T9. "The White Album"/Beatles. (19 million) It's a mild surprise that this album ranks as low as it does, given that it's on the short list of music that will always be cool to every new generation. (The other stuff on that list is a post for another time.)
T7. Come on Over/Shania Twain. (20 million) If country is where mainstream rock went to die (more on that below), this is the precise plot where it's buried. Calling this country is mostly a marketing term, thanks largely to Twain's husband and producer, Mutt Lange, who shaped the sound of Foreigner and AC/DC's Back in Black. The polish on Shania's records is out of the old Foreigner bottle.
T7. Double Live/Garth Brooks. (20 million) Industry observers think that many of the albums on this list will hold their high positions forever, as the splintering of the pop market makes mega-million-sellers less likely. If that's true, future generations will wonder who Garth Brooks was--he's less relevant now than anybody else on this list.
T5. Greatest Hits Volumes 1 and 2/Billy Joel. (21 million) This is the one on the list that surprised me the most. It's a good package, but if you spent your money The Stranger and An Innocent Man, you'd have most of it--and better filler.
T5. Back in Black/AC-DC. (21 million) I wrote about AC/DC earlier this summer. You can read it again if you want to.
T3. The Wall/Pink Floyd (23 million) Since I know you're wondering, Dark Side of the Moon has sold 15 million and ranks outside the Top 10, alongside other 15-million sellers including Born in the USA by Springsteen, the Saturday Night Fever soundtrack, and Guns 'n' Roses' Appetite for Destruction. Like most two-disc albums do, The Wall seems padded to me in a way that DSOTM doesn't.
T3. "Four Symbols"/Led Zeppelin. (23 million) In the last couple of months, I have met people aged 25 and aged 9 who think that Zeppelin is the ultimate in cool--and this is as cool as they got.
2. Thriller/Michael Jackson. (27 million) This spawned something like seven Top-10 hits, which was unprecedented then and unlikely to be repeated now. But which ones are still getting airplay now, and on what formats? I wonder.
1. Their Greatest Hits: 1971-1975/Eagles. (29 million) A widely published Denver Post story on the RIAA's new list included a couple of knowledgeable music commentators greeting this with disbelief and outrage, but Don Henley has the simple explanation: "Well-crafted, well-played songs with memorable melodies and decent lyrics." Its success is all the more astounding when you realize it doesn't include anything from Hotel California and The Long Run. All that stuff is on Greatest Hits Volume II, which has sold 11 million to date.

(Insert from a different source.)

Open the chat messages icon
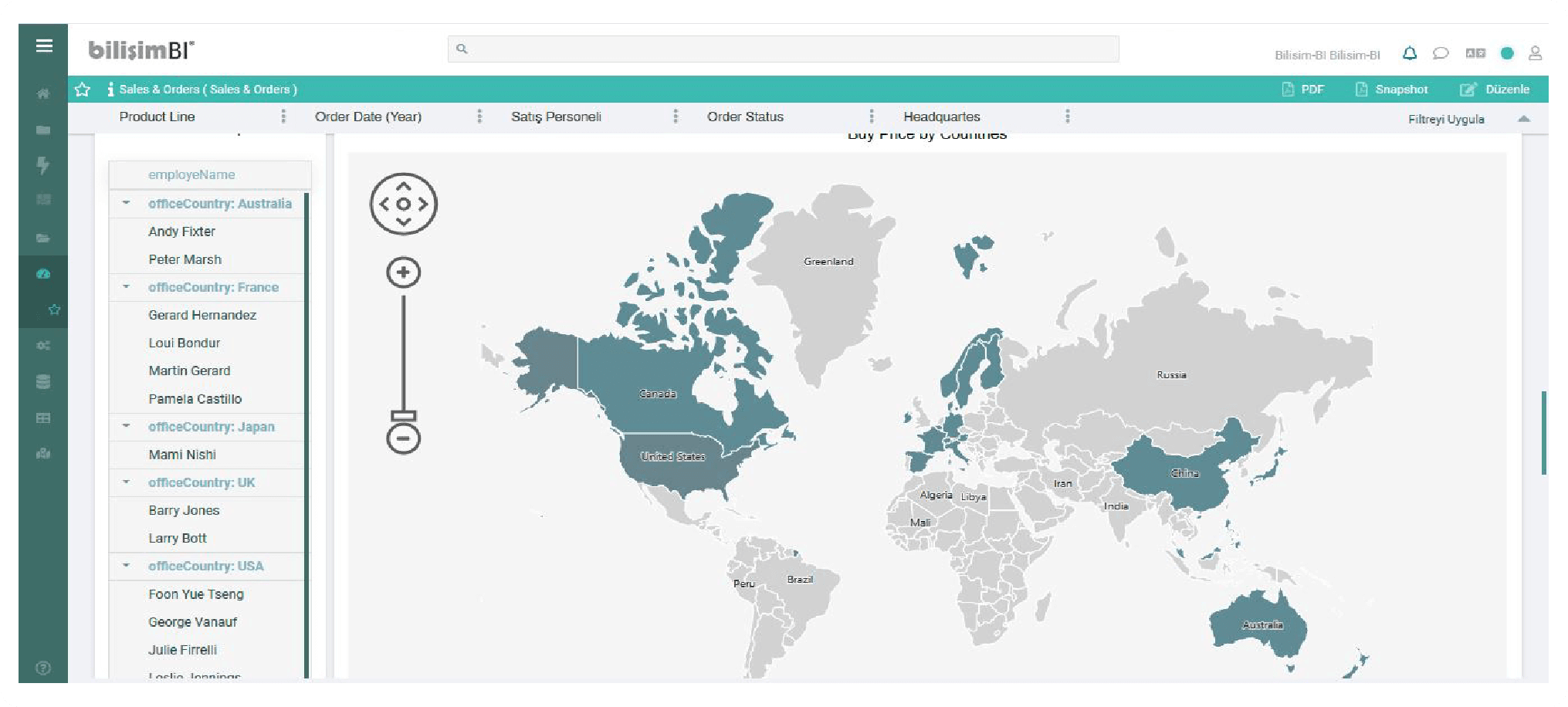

Recommended Reading: I'm a little behind on this, but last week, the AP's entertainment writer, David Bauder, who is probably about my age, decided it was time to get back to his Top 40 roots, so he downloaded the current Top 40 from iTunes and listened to all of them. His conclusions: The dominant subject matter of the Top 40--boy meets girl--hasn't changed since back in the day; the ratio of good songs to bad songs is about the same, too; female vocalists don't have to ask for "Respect," like Aretha did 40 years ago--they assume, as they rightly should, that they're entitled to it; most rap is dull; and "Country is where mainstream rock went to die."